La izquierda española actual aúna dos defectos que por separado son perjudiciales, pero que unidos son desastrosos para el interés público: demagogia e inepcia.
Por ahí leí en alguna parte que la demagógica
consiste en dar soluciones sencillas a problemas complejos. La demagogia no es
necesariamente mala, consiste sólo en tomar el camino más fácil: así, podríamos
decir que el modo en que Alejandro Magno resolvió el problema del nudo gordiano
fue demagógico, porque (literalmente) cortó por lo sano.
Pero el macedonio era un genio, uno de los
mayores talentos militares y políticos que ha dado el género humano.

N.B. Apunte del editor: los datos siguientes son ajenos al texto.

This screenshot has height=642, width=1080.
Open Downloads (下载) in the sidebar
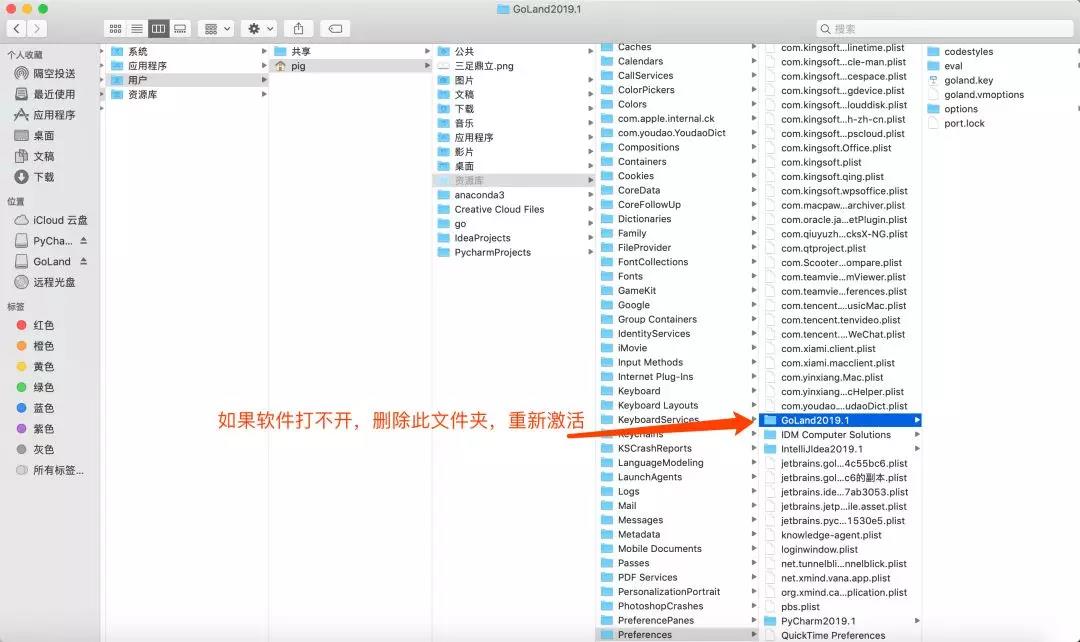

Muy por
encima de la panda de tuercebotas que integran el desgobierno socialcomunista
que tenemos la desgracia de padecer. Tirando por la vía fácil -y provechosa-,
eligieron crear un sedicente ingreso mínimo vital, porque el que daban una
paguita a quienes no tenían medios de subsistencia. Así, de una tacada, creaban
un rebaño de apesebrados y desincentivaban la iniciativa privada para salir del
hoyo.
Y ahora resulta que hay miles de afectados por cobros indebidos que, aunque quieren devolver aquello a lo que no tienen derecho, no pueden hacerlo.